OpenCL being slower than OpenGL

After cannibalizing on SpriteShootoutCL and the sum example I finally have something that is starting to resemble my particle engine again. I’ve got my CL commands sorted out, and rendering is working fine. The code is obviously a lot cleaner and shorter than my earlier GPU particles test, which used textures to store particle data and then draw them. The next logical step was obviously to use OpenCL instead of a fragment shader to update my particles, and that also allowed me to just store them in a VBO and just process the data with OpenCL. Sadly, my OpenCL knowledge is a little bit… well, terrible, so I must be doing something wrong, because I get terrible performance.

In my OpenGL particle simulation I keep the particle data in 3 textures, one RGBA 32-bit float texture for position and velocity, one RGBA8 texture for color and one RG16 texture for life. This runs at 65 FPS with 2 million particles, with several thousand particles being created every second. My OpenCL version, however, can manage 62 FPS for just moving around particles on the screen, but this is without any data for color or life. Just keeping and copying that data drops performance to 54 FPS. This is even without any commands to create new particles too!

This is the OpenCL program source:

typedef struct Particle {
    float2 pos;
    float2 vel;
    ushort4 colorLife;
    
} Particle;

kernel void update(const int width, const int height, const float gravity, const float airResistance, global const struct Particle* input, global struct Particle* output){
    unsigned int i = get_global_id(0);
    
    Particle p = input[i];
    
    p.pos += p.vel;
    
    if(p.pos.x < 0 && p.vel.x < 0){
        p.vel.x = -p.vel.x;
    }
   
    if(p.pos.y < 0 && p.vel.y < 0){
        p.vel.y = -p.vel.y;
    }
   
    if(p.pos.x >= width && p.vel.x > 0){
        p.vel.x = -p.vel.x;
    }
   
    if(p.pos.y >= height && p.vel.y > 0){
        p.vel.y = -p.vel.y;
    }
    
    output[i] = p;
}

The amount of data copied (24 bytes per particle -> ~46MBs) seems to be the bottleneck, since the actual logic can be commented away without any increase in performance.
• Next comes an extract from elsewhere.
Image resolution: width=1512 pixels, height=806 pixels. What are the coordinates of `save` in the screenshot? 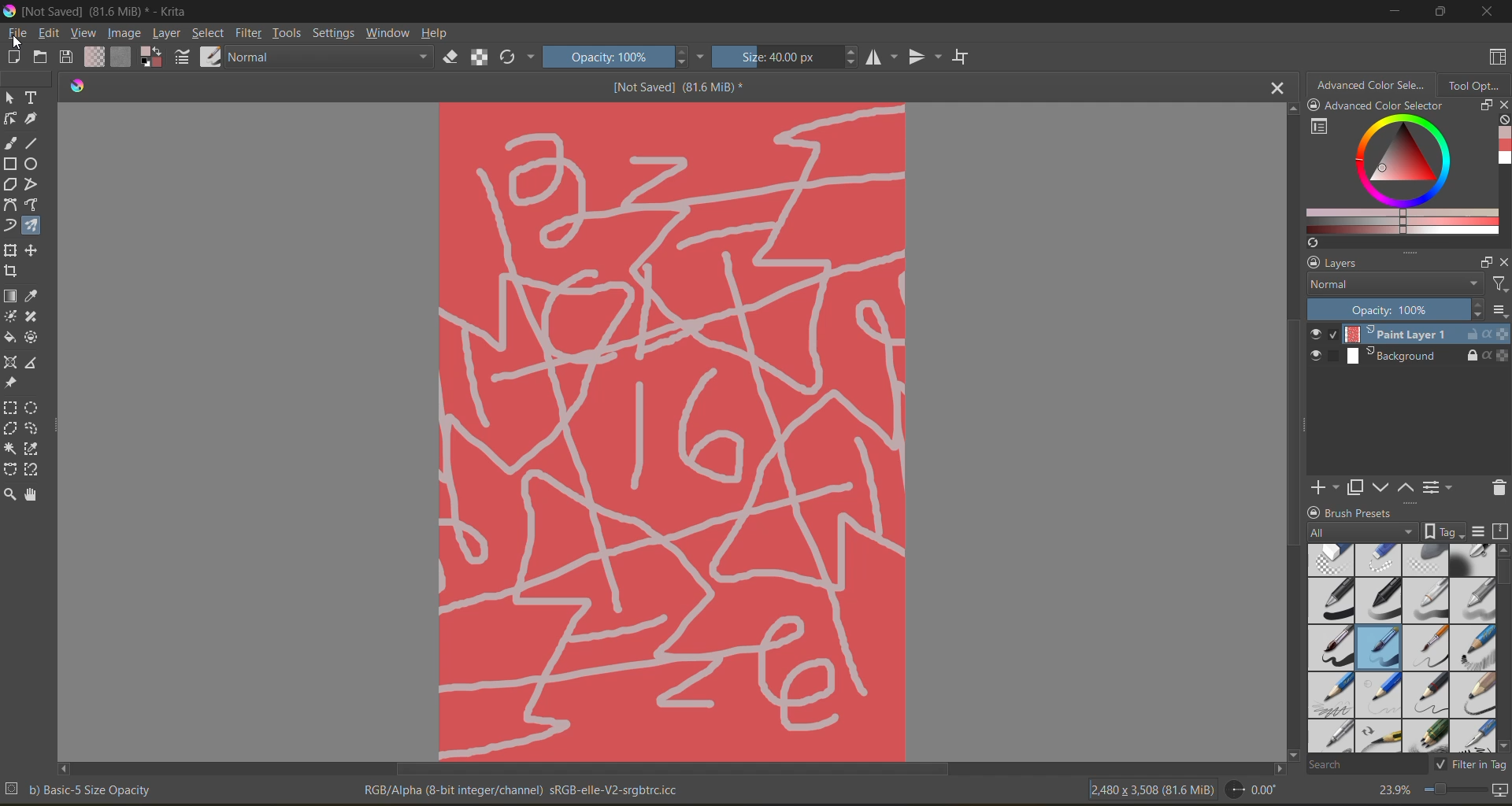 It's located at (64, 58).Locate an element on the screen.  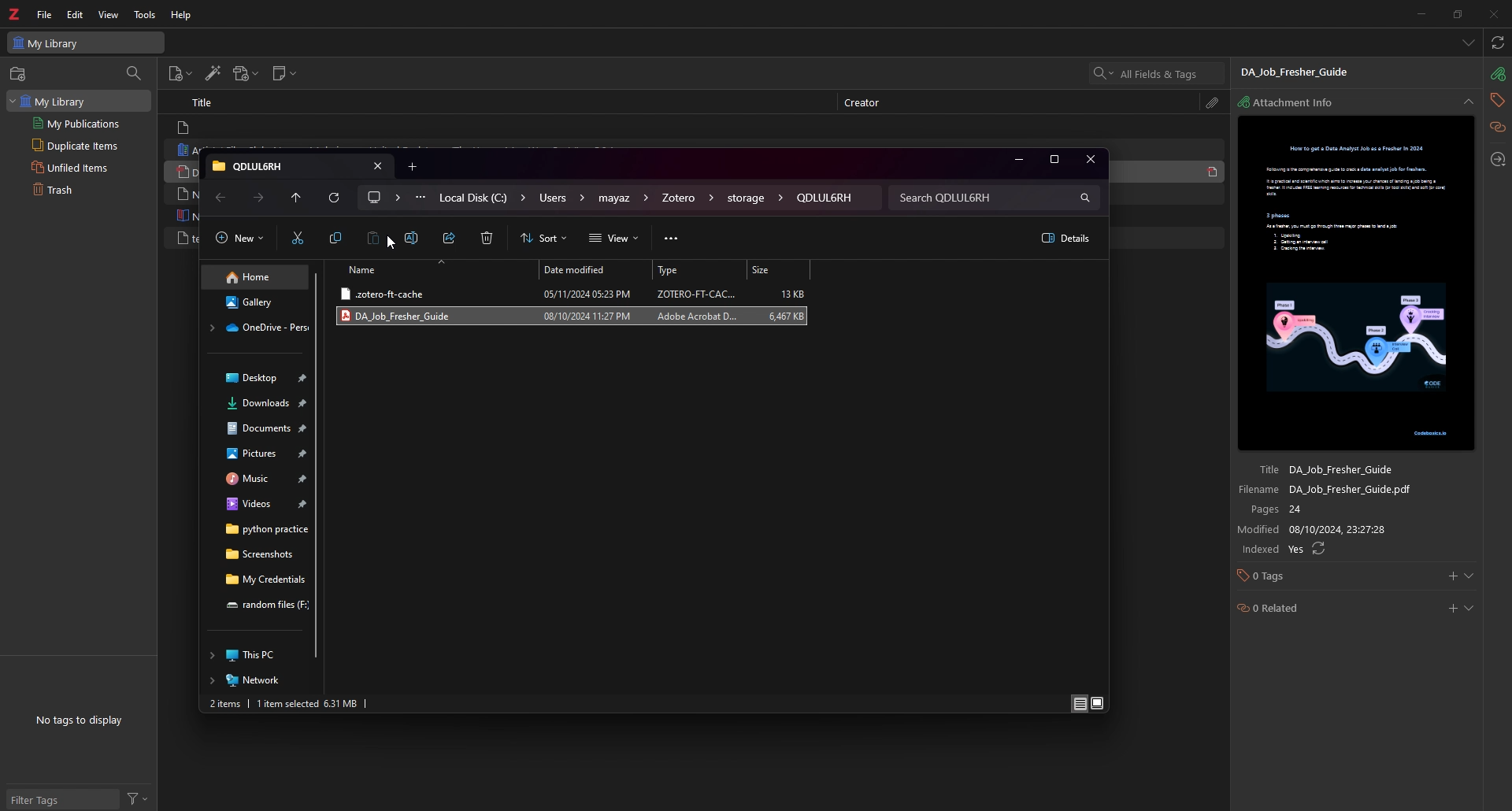
item selected is located at coordinates (287, 703). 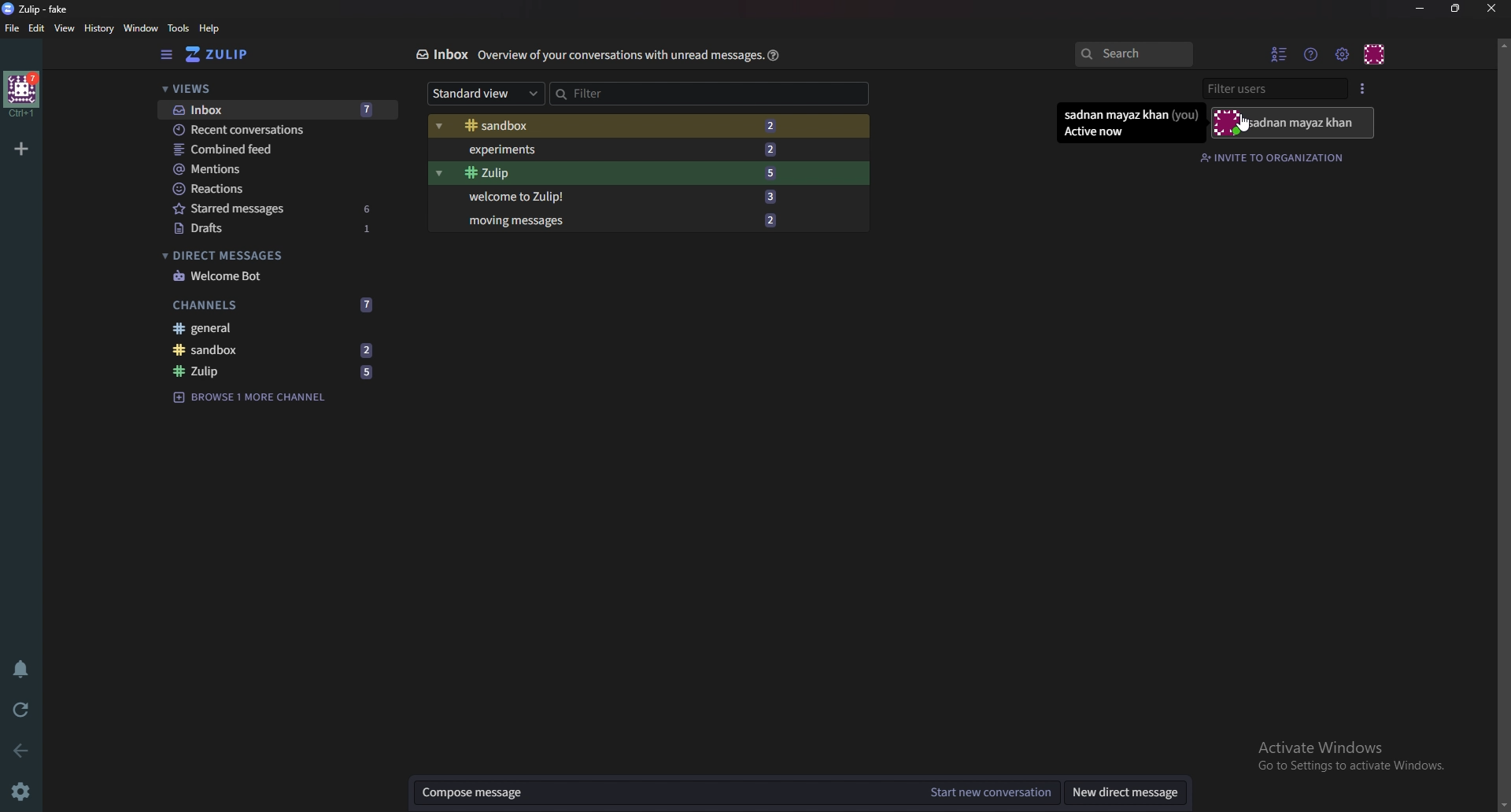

kernel void update(const int width, const int height, const float gravity, const float airResistance, global const struct Particle* input, global struct Particle* output){
    unsigned int i = get_global_id(0);
    
    Particle p = input[i];
    output[i] = p;
}

For reference here is the update fragment shader I use in the OpenGL version:

#version 330

uniform sampler2D posVelSampler;
uniform sampler2D lifeSampler;

uniform float gravity;
uniform float airResistance;
uniform vec2 screenSize;

in vec2 texPos;

#define POSVEL 0 //RGBA 32-bit float texture
#define LIFE 1   //RG16 texture

layout(location = POSVEL) out vec4 posVelOut;
layout(location = LIFE) out vec2 lifeOut;

void main()
{
    lifeOut = texture2D(lifeSampler, texPos, 0).xy;
    lifeOut.x -= 1.0/65535;
    //if(lifeOut.x == 0){
        //discard;
        //return;
    //}

    posVelOut = texture2D(posVelSampler, texPos, 0);
    posVelOut.w += gravity;
    posVelOut.zw *= airResistance;
    posVelOut.xy += posVelOut.zw;
    
    if(posVelOut.x < 0 && posVelOut.z < 0){
        posVelOut.z = -posVelOut.z;
    }
    
    if(posVelOut.y < 0 && posVelOut.w < 0){
        posVelOut.w = -posVelOut.w;
    }
    
    if(posVelOut.x > screenSize.x - 1 && posVelOut.z > 0){
        posVelOut.z = -posVelOut.z;
    }
    
    if(posVelOut.y > screenSize.y - 1 && posVelOut.w > 0){
        posVelOut.w = -posVelOut.w;
    }
}

It doesn’t make any sense if OpenGL is faster at computing than OpenCL. Therefore I assume I am doing something wrong.

TL;DR:
Updating particles:

  • OpenGL: 65FPS
  • OpenCL: 54FPS.
    WTF?

You are not comparing apples to apples. The fragment shader version uses the GPU’s texture sampling hardware, which goes through a cache, while the kernel version uses raw memory. The data structures are different too. A couple of things you could try:

  • Split the Particle struct to a pos/vel buffer (float4*) and a life buffer (ushort4*).
  • Use sampler objects instead of buffers.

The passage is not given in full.